# [To do]
Output exactly the line containing "Click the GuestPostLinks chain-link icon" and each line after it through the last line of the records, and nothing else.

#### Record excerpts ####

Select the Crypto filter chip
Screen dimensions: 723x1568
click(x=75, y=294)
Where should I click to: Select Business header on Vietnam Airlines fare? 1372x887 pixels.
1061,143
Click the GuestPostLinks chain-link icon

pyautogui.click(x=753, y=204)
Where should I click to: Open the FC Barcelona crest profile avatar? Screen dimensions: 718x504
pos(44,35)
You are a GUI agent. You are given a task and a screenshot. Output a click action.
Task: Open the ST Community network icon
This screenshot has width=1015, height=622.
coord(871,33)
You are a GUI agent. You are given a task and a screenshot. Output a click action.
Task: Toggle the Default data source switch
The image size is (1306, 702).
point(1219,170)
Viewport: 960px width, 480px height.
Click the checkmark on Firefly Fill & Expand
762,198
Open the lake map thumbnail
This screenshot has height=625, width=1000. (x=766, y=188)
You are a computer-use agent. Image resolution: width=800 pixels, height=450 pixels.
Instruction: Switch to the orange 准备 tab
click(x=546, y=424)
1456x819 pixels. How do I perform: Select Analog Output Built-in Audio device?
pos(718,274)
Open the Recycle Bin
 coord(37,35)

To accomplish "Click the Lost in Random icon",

####

# [Response box]
Click the GuestPostLinks chain-link icon

pyautogui.click(x=753, y=204)
Where should I click to: Open the FC Barcelona crest profile avatar? Screen dimensions: 718x504
pos(44,35)
You are a GUI agent. You are given a task and a screenshot. Output a click action.
Task: Open the ST Community network icon
This screenshot has width=1015, height=622.
coord(871,33)
You are a GUI agent. You are given a task and a screenshot. Output a click action.
Task: Toggle the Default data source switch
The image size is (1306, 702).
point(1219,170)
Viewport: 960px width, 480px height.
Click the checkmark on Firefly Fill & Expand
762,198
Open the lake map thumbnail
This screenshot has height=625, width=1000. (x=766, y=188)
You are a computer-use agent. Image resolution: width=800 pixels, height=450 pixels.
Instruction: Switch to the orange 准备 tab
click(x=546, y=424)
1456x819 pixels. How do I perform: Select Analog Output Built-in Audio device?
pos(718,274)
Open the Recycle Bin
 coord(37,35)

To accomplish "Click the Lost in Random icon",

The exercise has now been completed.